▶ Aim of the task
Convert the lines from the one containing "Given: Click scrollbar" up to and including the one containing "coord(60,390)" into a numbered list, omitting any blank lines.

——

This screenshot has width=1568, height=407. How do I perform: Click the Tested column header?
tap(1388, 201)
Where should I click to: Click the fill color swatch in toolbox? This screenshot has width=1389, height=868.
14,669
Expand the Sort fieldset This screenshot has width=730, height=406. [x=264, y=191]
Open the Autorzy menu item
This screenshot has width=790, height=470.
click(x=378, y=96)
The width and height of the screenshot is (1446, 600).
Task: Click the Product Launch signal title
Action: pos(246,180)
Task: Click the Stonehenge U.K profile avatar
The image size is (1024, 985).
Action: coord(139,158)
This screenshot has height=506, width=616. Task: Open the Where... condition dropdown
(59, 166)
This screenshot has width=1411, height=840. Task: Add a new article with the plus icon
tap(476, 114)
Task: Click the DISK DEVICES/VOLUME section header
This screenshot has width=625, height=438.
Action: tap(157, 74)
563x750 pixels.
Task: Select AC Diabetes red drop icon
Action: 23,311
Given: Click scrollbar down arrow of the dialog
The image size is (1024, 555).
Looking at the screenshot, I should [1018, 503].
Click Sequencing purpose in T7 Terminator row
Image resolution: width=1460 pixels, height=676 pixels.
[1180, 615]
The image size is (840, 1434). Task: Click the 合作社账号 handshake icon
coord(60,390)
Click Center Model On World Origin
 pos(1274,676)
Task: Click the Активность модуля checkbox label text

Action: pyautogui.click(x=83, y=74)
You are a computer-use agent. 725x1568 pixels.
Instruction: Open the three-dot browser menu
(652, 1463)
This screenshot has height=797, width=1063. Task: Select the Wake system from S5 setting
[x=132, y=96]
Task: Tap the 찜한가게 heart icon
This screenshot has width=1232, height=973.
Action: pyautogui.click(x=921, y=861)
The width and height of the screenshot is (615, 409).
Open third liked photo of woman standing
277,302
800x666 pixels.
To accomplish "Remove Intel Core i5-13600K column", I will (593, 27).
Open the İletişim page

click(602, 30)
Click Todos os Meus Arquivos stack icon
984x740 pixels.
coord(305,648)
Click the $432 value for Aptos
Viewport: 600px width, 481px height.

——

▶ Output below
1. Given: Click scrollbar down arrow of the dialog
2. The image size is (1024, 555).
3. Looking at the screenshot, I should [1018, 503].
4. Click Sequencing purpose in T7 Terminator row
5. Image resolution: width=1460 pixels, height=676 pixels.
6. [1180, 615]
7. The image size is (840, 1434). Task: Click the 合作社账号 handshake icon
8. coord(60,390)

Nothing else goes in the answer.